Роковые решения часто принимаются за один миг и без вмешательства тех частей мозга, которые отвечают за рациональное мышление. Так случилось и с мистером Роллзом. Он быстро оглянулся, увидев, как и мистер Рэберн незадолго до того, лишь залитый солнцем цветник, высокие кроны деревьев и дом с занавешенными окнами, убедился, что рядом никого нет, захлопнул коробочку, положил ее в карман и, опустив голову, поспешно, как будто чувствуя вину, пошел в свой кабинет.

Преподобный Саймон Роллз похитил Алмаз раджи.

В тот же день приехала полиция с Гарри Хартли. Садовник, который от страха трясся как в лихорадке, сразу же отдал свою добычу. Драгоценности были опознаны и описаны в присутствии секретаря. Мистер Роллз со своей стороны был весьма услужлив, с готовностью рассказал все, что знал, и выказал сожаление, что более ничем не может помочь служителям закона.

– Однако, – добавил он, – я полагаю, дело уже можно считать закрытым.

– Отнюдь, – ответил человек из Скотленд-Ярда и, рассказав о втором ограблении, непосредственной жертвой которого стал Гарри, поведал о все еще не найденных драгоценностях и отдельно описал Алмаз раджи.

– Должно быть, этот камень стоит целое состояние, – предположил мистер Роллз.

– Десять состояний! Двадцать состояний! – воскликнул полицейский.

– Но чем больше его цена, тем труднее его будет продать, – проницательно заметил Саймон. – Такую вещь ведь невозможно не узнать. Это все равно что продавать собор Святого Павла.

– Совершенно верно! – кивнул сыщик. – Но если у вора есть голова на плечах, он распилит камень на три-четыре части, ему и этого хватит, чтобы жить богачом до конца своих дней.

– Спасибо, – сказал клирик. – Вы не представляете, как мне было интересно поговорить с вами.

На это полицейский сказал, что при его профессии приходится узнавать много удивительного, и сразу после этого ушел.

Мистер Роллз вернулся в свою комнату. Она показалась ему меньше и беднее обычного. Никогда еще материалы для работы не вызывали у него так мало интереса.

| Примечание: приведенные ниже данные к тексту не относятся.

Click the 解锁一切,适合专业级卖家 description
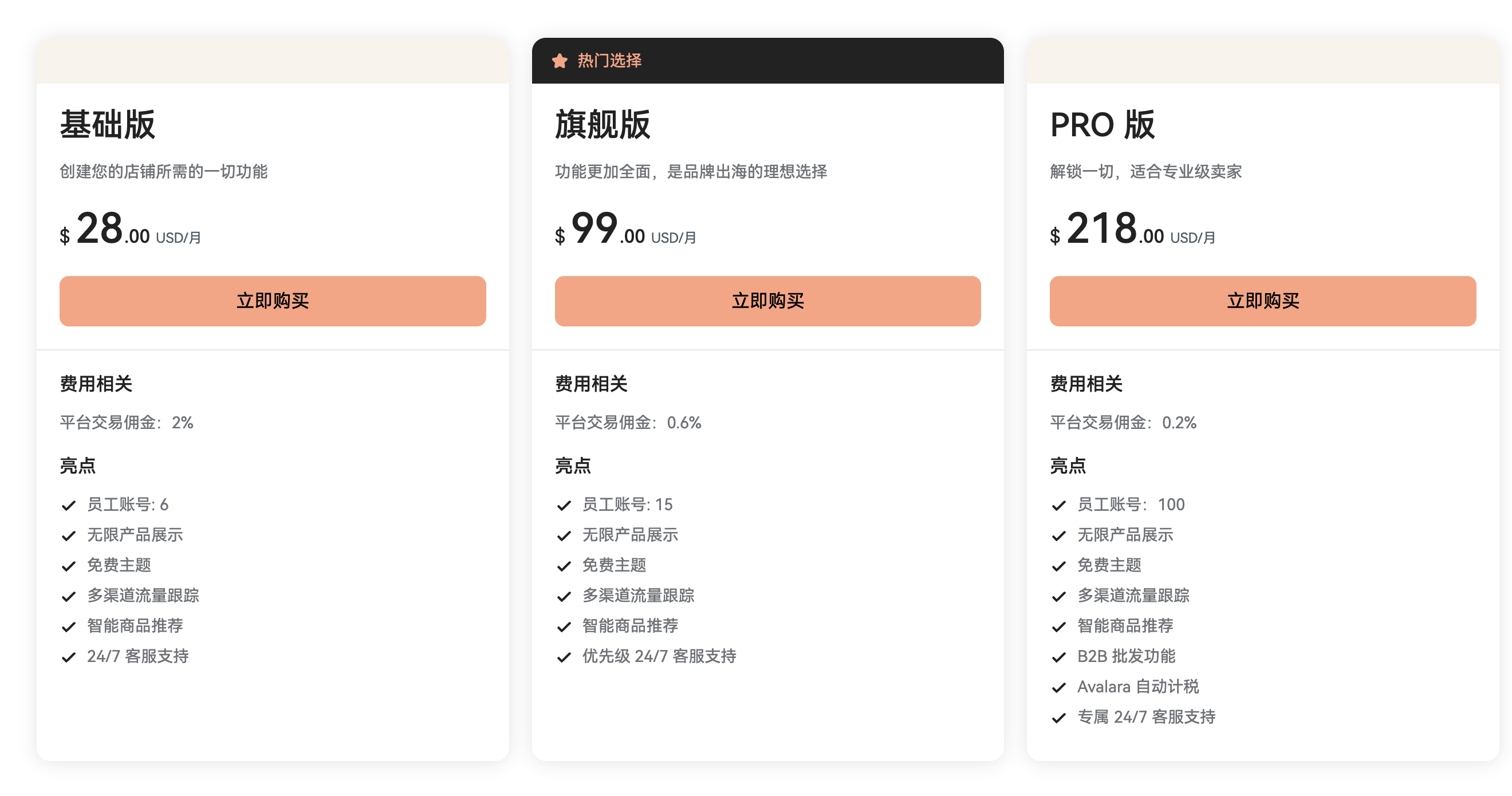[1145, 171]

Он презрительно покосился на свою библиотеку, потом стал брать с полки книги отцов церкви, том за томом, просматривать их, но в них не находил ничего подходящего.

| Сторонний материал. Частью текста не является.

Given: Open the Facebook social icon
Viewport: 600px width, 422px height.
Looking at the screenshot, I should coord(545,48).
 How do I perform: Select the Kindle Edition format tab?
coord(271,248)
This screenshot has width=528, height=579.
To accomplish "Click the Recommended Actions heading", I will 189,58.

«Эти старики, – размышлял он, – несомненно, заслуживают огромного уважения, но, по-моему, все они были далеки от жизни. Взять, допустим, меня. Я достаточно образован, чтобы быть епископом, но не знаю, как распорядиться украденным алмазом. Обычный полицейский кое-что подсказал, и то я, со всей своей ученостью, не понимаю, как воплотить в жизнь его подсказку. Все это наводит на очень нехорошие мысли об университетском образовании».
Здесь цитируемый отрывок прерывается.